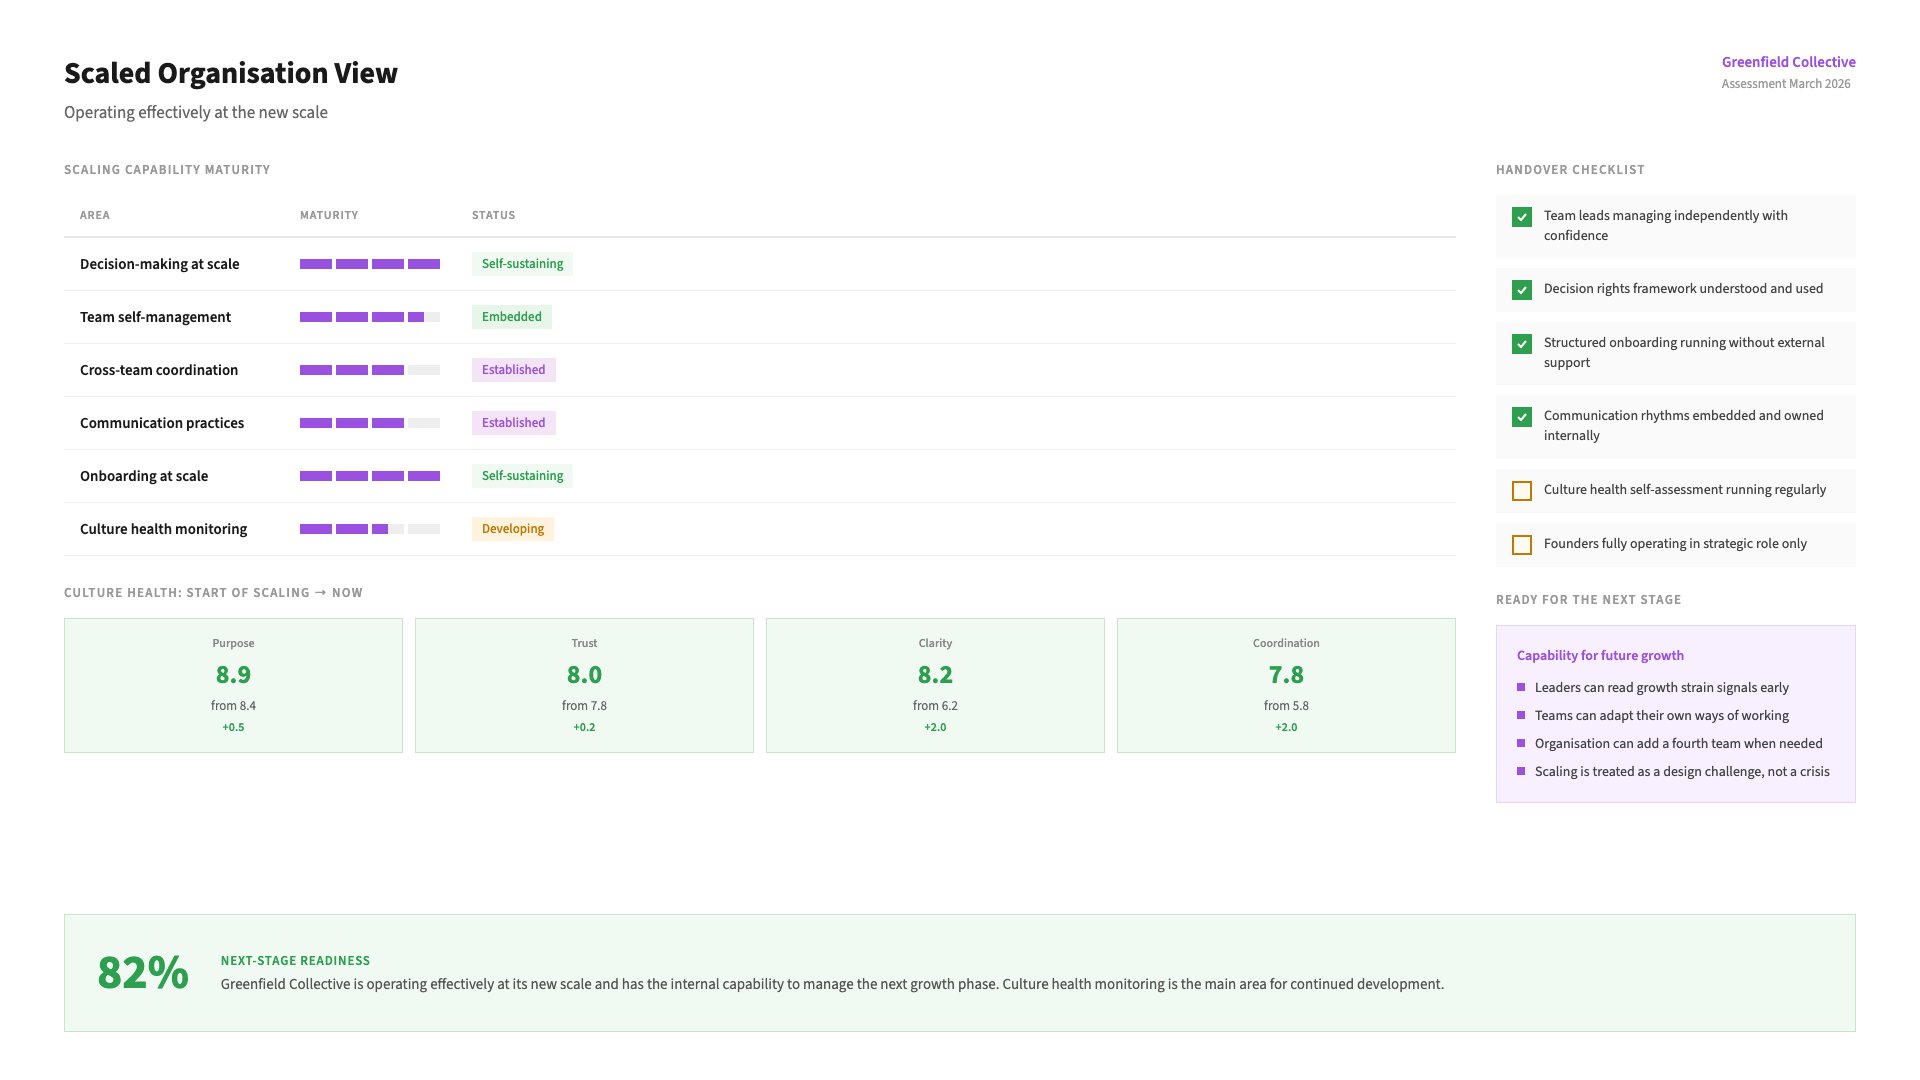Image resolution: width=1920 pixels, height=1080 pixels.
Task: Open the Greenfield Collective link
Action: (1788, 62)
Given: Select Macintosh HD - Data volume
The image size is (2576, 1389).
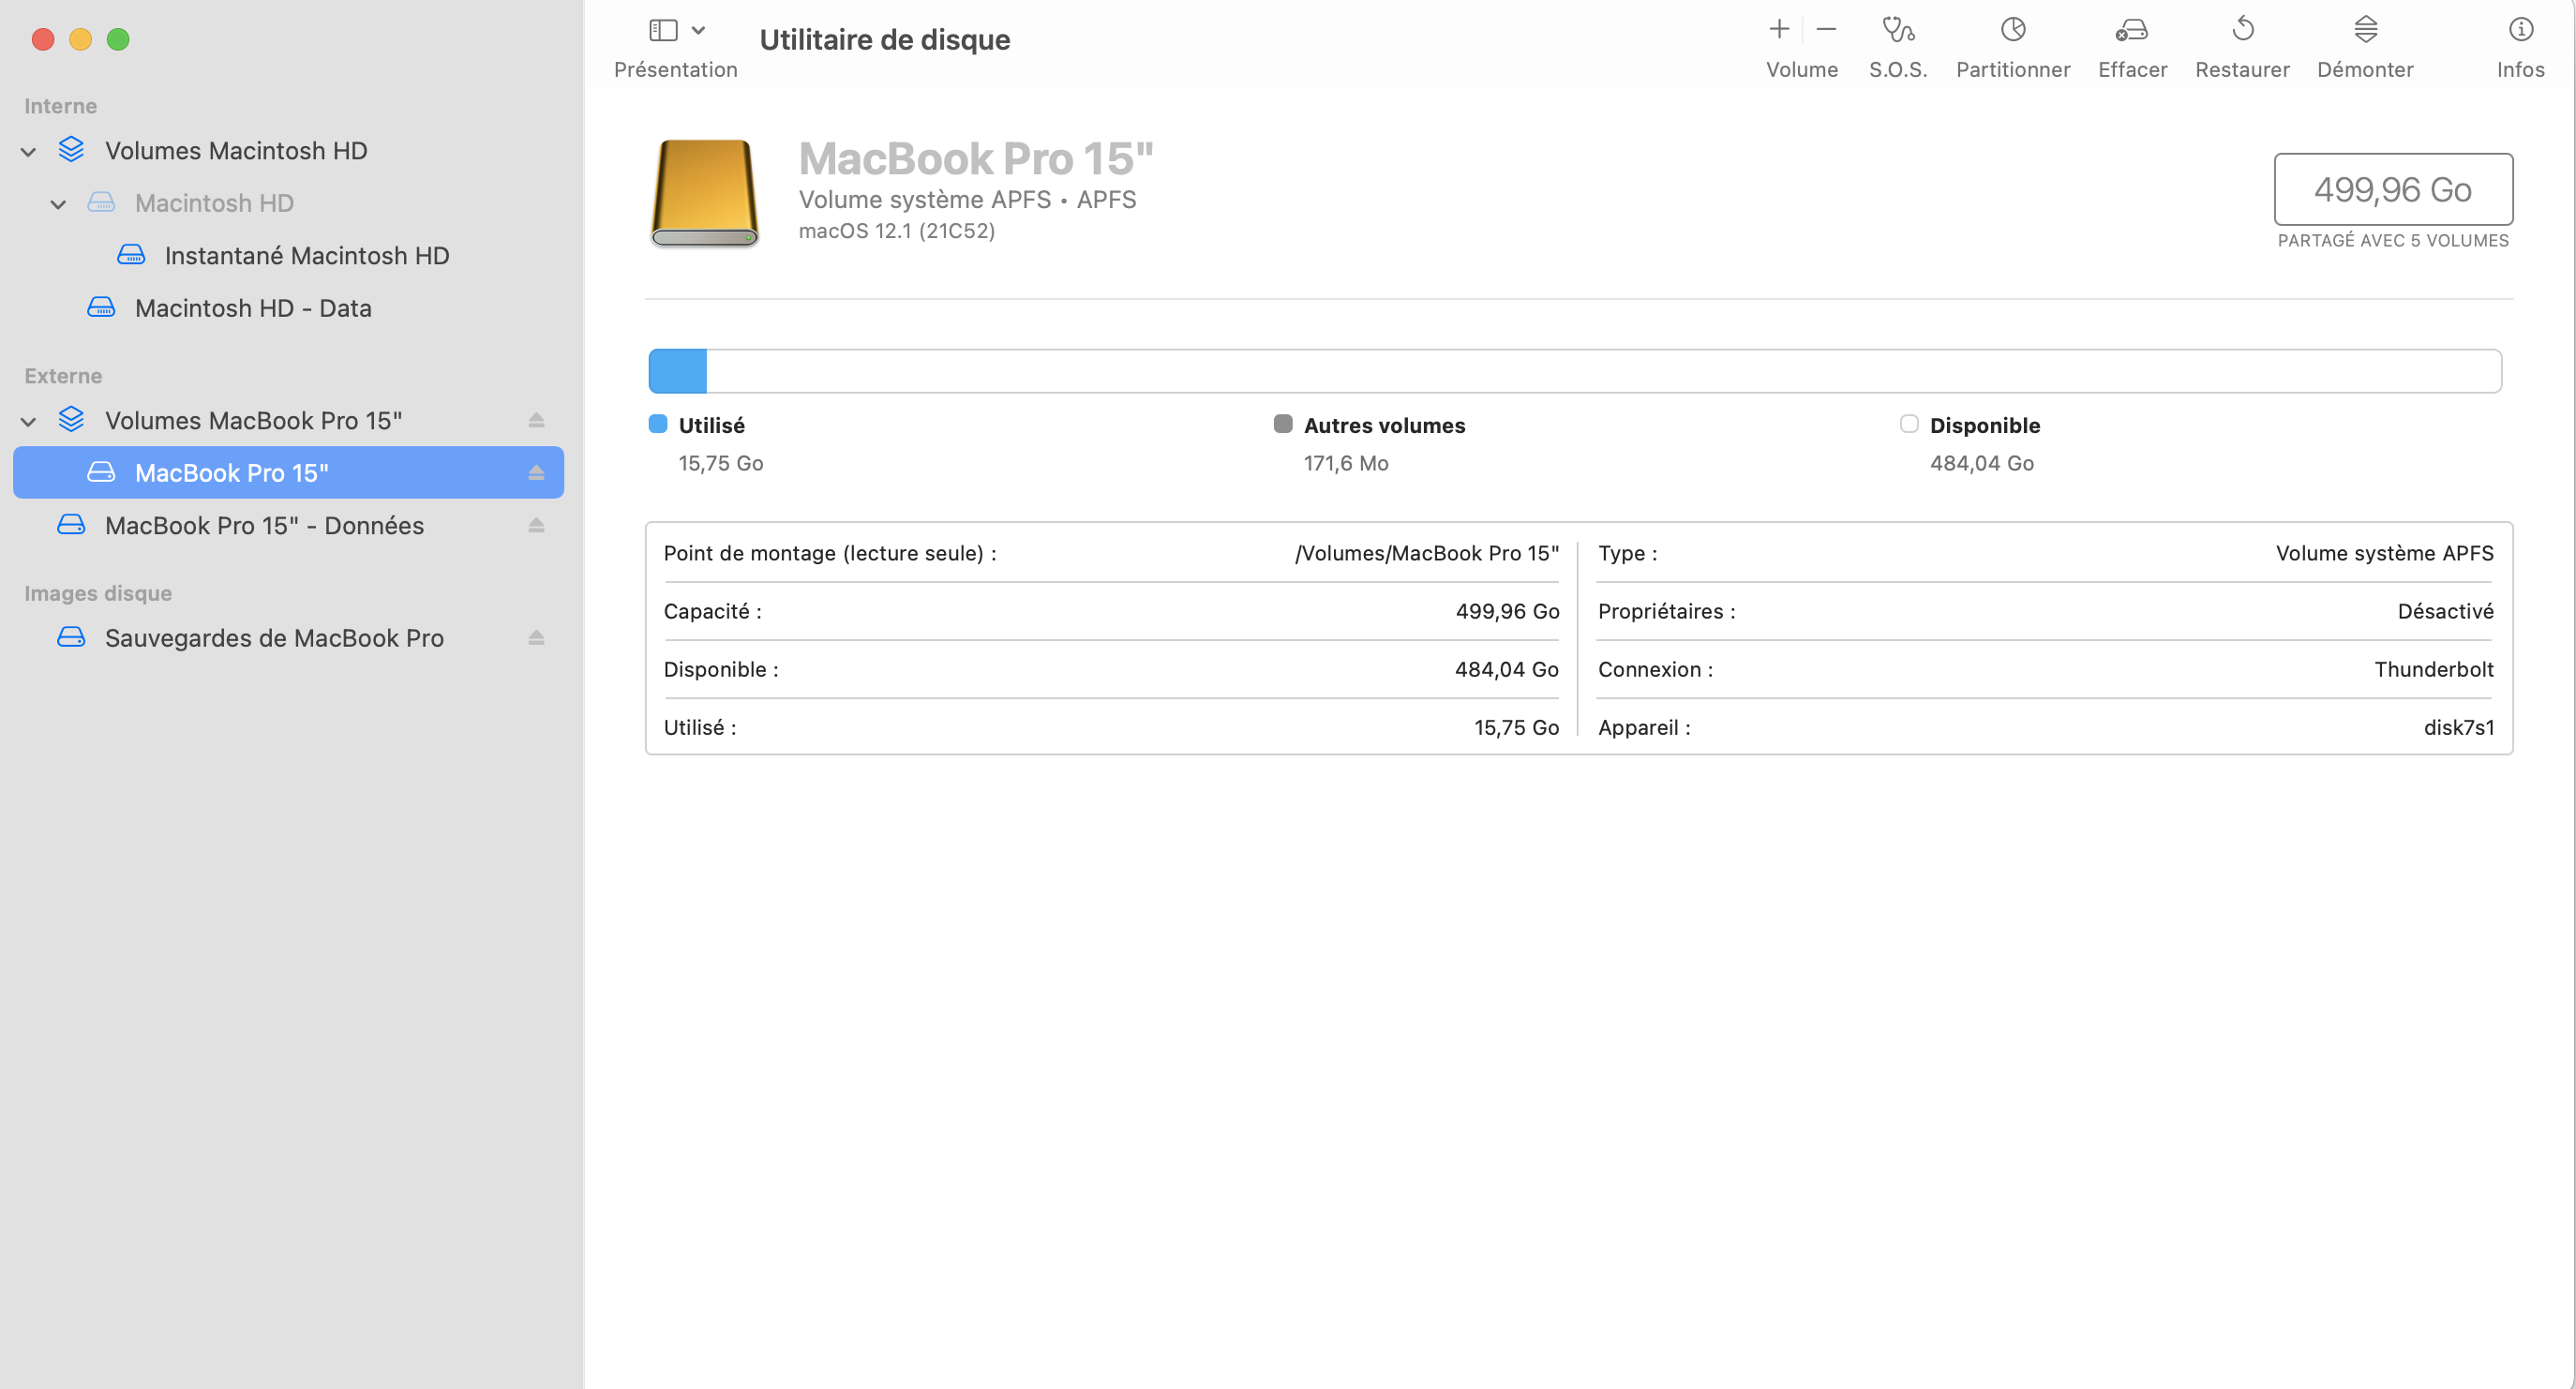Looking at the screenshot, I should (x=253, y=308).
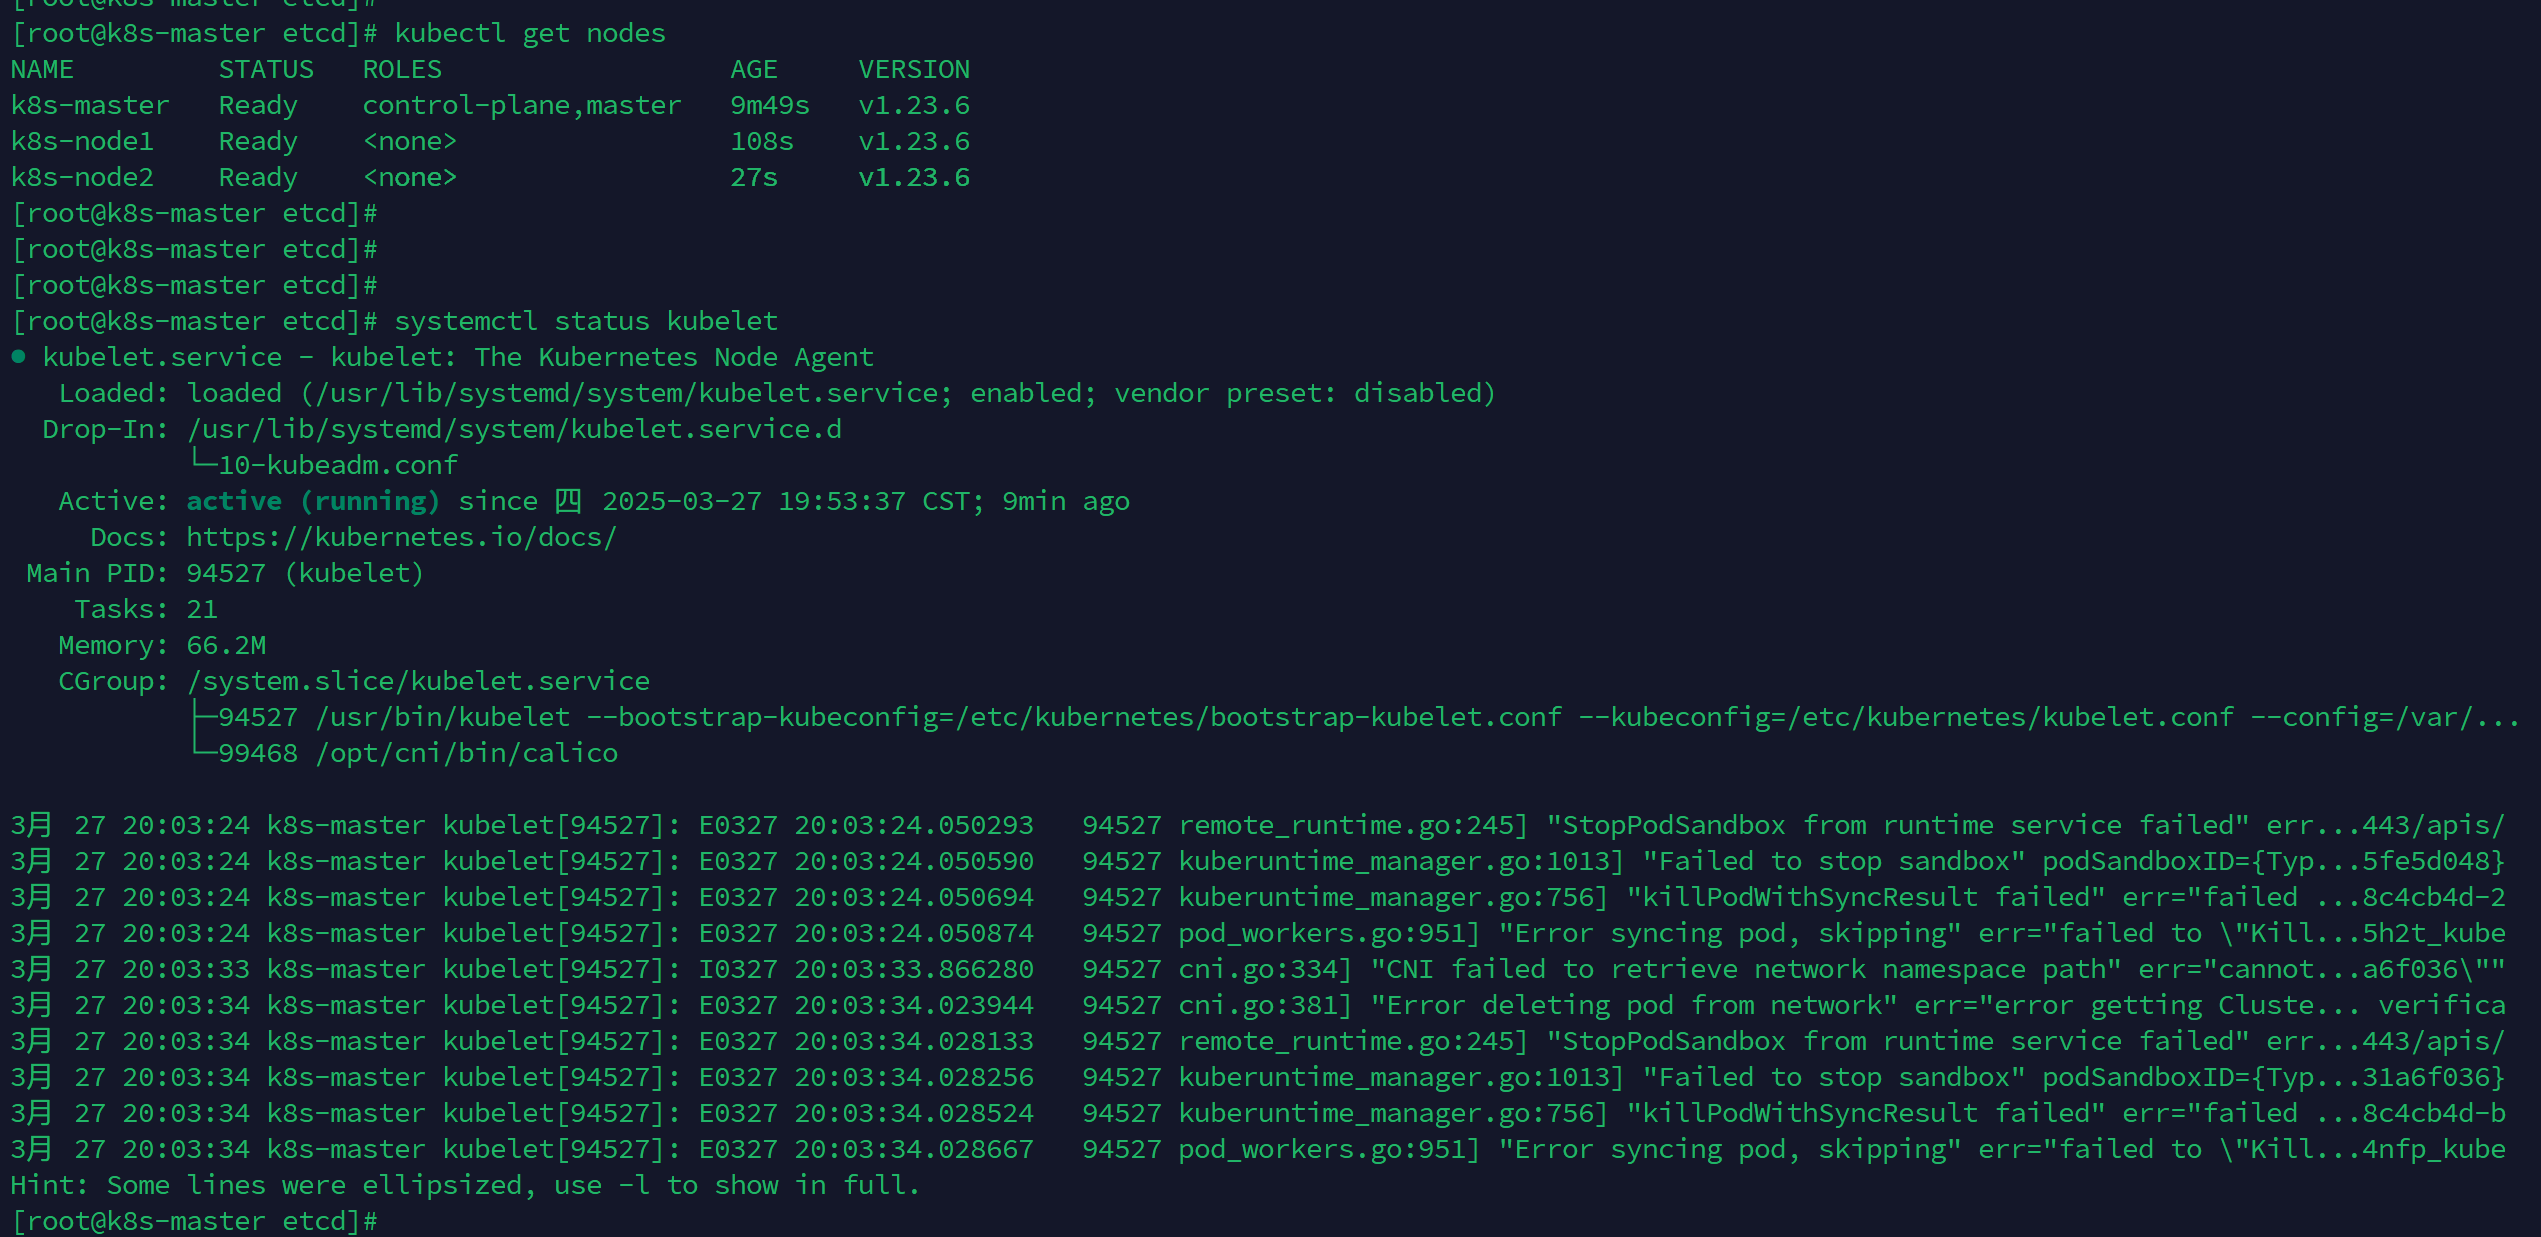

######

EXERCISE: Please reproduce the lines exactly from the one containing "Given: Select Macintosh HD - Data volume" through the last line of the data above, and keep the pictures out.

EXERCISE ANSWER:
Given: Select Macintosh HD - Data volume
The image size is (2576, 1389).
Looking at the screenshot, I should (x=253, y=308).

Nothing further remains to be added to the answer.